Twenty years ago no regimental dinner could have been held without interminable speeches, which were sometimes listened to with scant patience by the subalterns, who wanted to get to the Empire or the Alhambra before the performance ended. Nowadays there are no speeches, at all events at our dinner, and the only toast proposed is that of "The King." After this loyal toast has been drunk and the cigars lighted, all formality vanishes, every man moves from his place and goes to talk to those of his old friends who have been out of earshot during dinner; the subalterns make inquiries as to whether the Cabaret Club or the Four Hundred Club is the most amusing place in which to keep awake after all the restaurants are shut, and as eleven o'clock comes some of the guests go off to the Service clubs, some have to catch last trains, and the commissionaire downstairs has a busy time whistling for taxis.

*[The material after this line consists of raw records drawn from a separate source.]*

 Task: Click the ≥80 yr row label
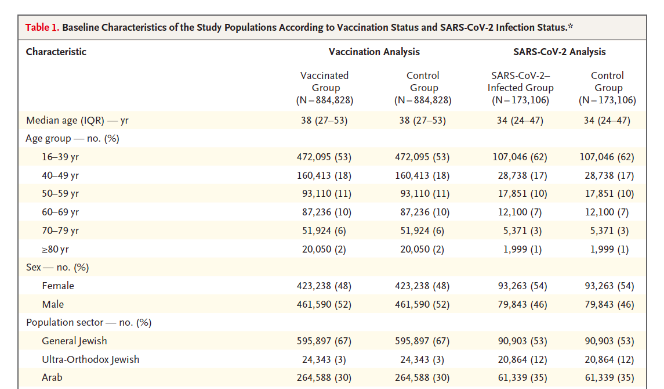(x=56, y=249)
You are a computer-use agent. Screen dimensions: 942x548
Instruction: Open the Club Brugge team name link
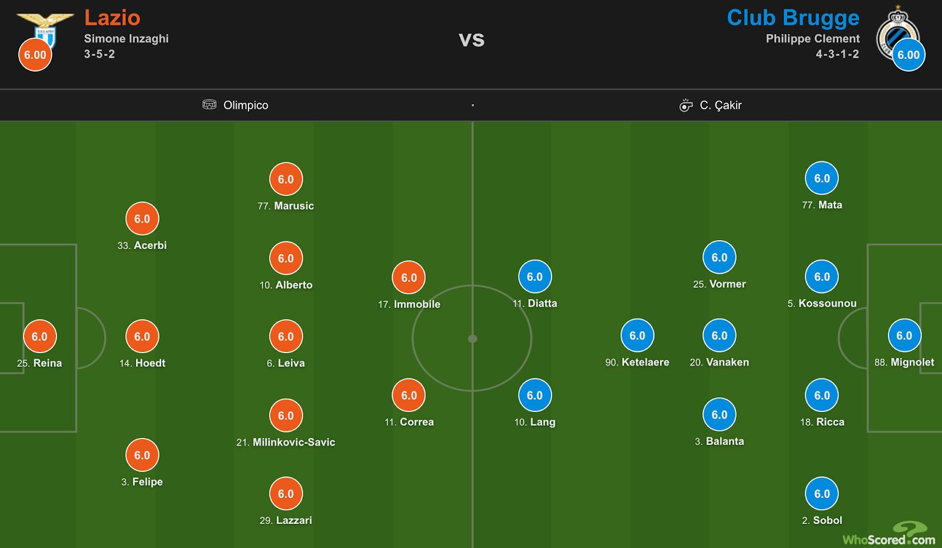click(793, 18)
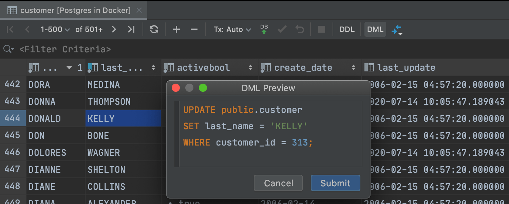This screenshot has width=509, height=204.
Task: Delete the selected row with minus icon
Action: pyautogui.click(x=194, y=30)
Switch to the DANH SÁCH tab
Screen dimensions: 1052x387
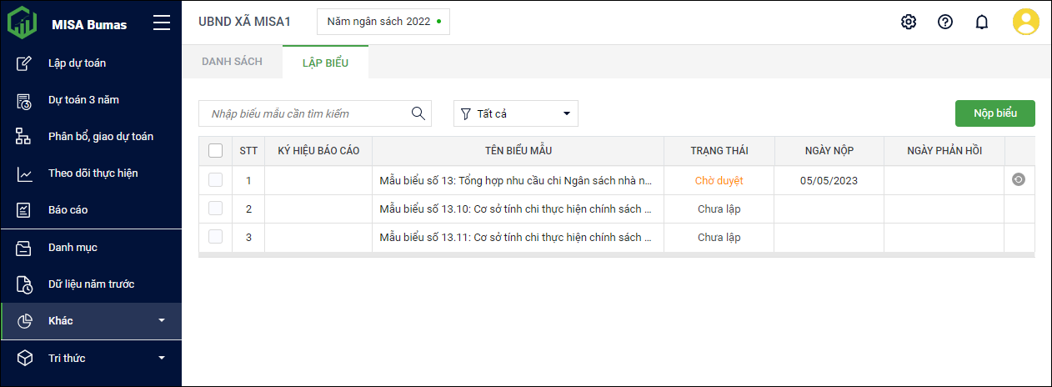pyautogui.click(x=232, y=62)
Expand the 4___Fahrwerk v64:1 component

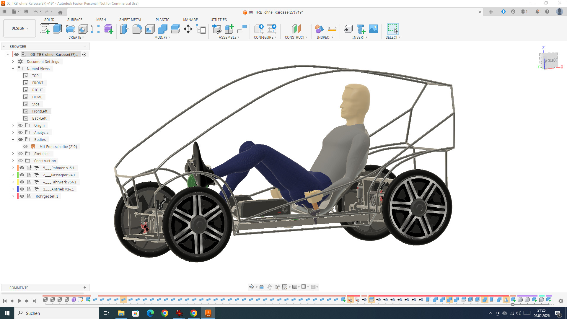13,182
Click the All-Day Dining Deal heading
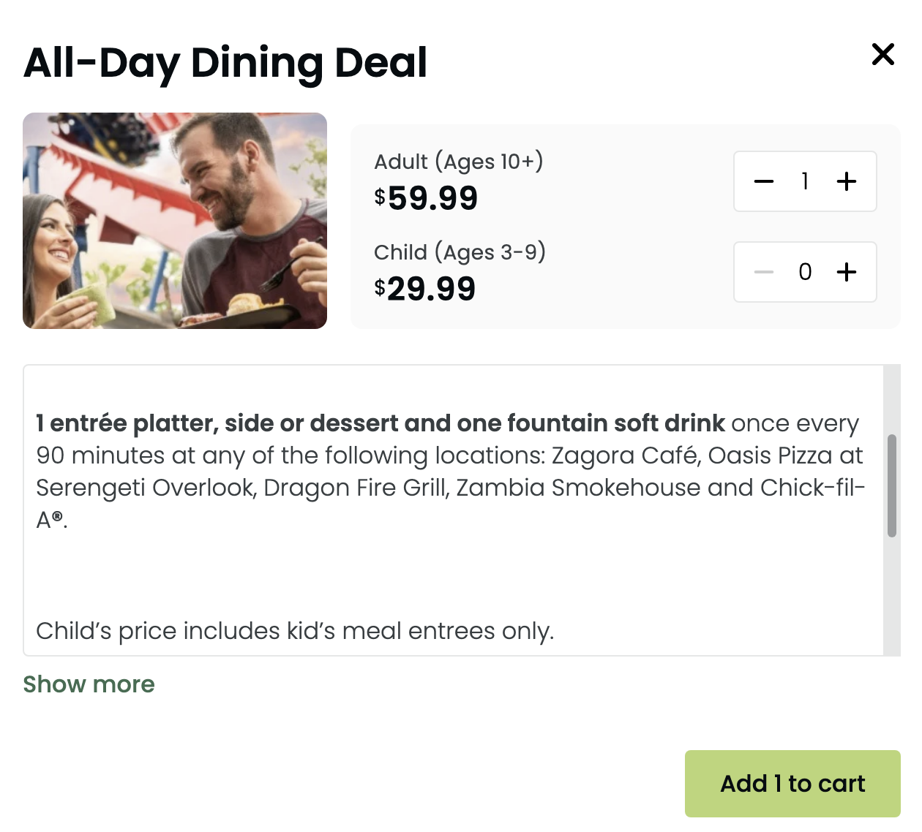 225,63
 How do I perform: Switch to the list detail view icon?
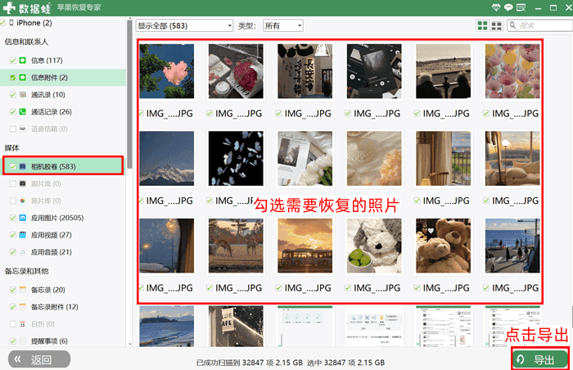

There is not much ancient history to delve into with regard to the Trocadero Restaurant. Part of it stands on the ground which, when Great Windmill Street was a cul-de-sac, before Shaftesbury Avenue was made, was occupied by the Argyle Dancing Rooms, familiarly known as "The Duke's." "The Duke's" played its part in the night life of London in the sixties and seventies, when Kate Hamilton's and the other night houses still existed in the Haymarket, and though there were occasional rows there, some of the officers of one of the Household cavalry regiments being on one occasion marched off to the police station, it was on the whole a well-conducted establishment, with an admirable orchestra to play dance music. But the spasm of morality which passed over London towards the end of the last century swept the Argyle Rooms out of existence, and their proprietor, Mr "Bob" Bignell, converted the vacant rooms into the Trocadero Music Hall. Mr "Sam" Adams was the next proprietor of the music-hall, and then Mr Joseph Lyons, who was not yet a knight, saw the possibilities of the site for a restaurant, and gave a very large price for the old hall. The Trocadero Restaurant, when it first was built, was only half as large as it is now, for that red-brick portion of it which faces Shaftesbury Avenue was a nest of flats and chambers, and the conversion of this building when Lyons & Company bought it, into restaurant premises, was an architectural feat. Where the old building ends and the additions begin can be clearly seen by the difference in the architecture.
It is a curious fact that Sir Joseph Lyons, the head and mainspring of the great organisation which controls the scores of restaurants and hundreds of tea-shops belonging to Lyons & Company, wished in his youthful days to be an artist, and that his amusement now, whenever he has any leisure, which he rarely has, is to paint sunsets.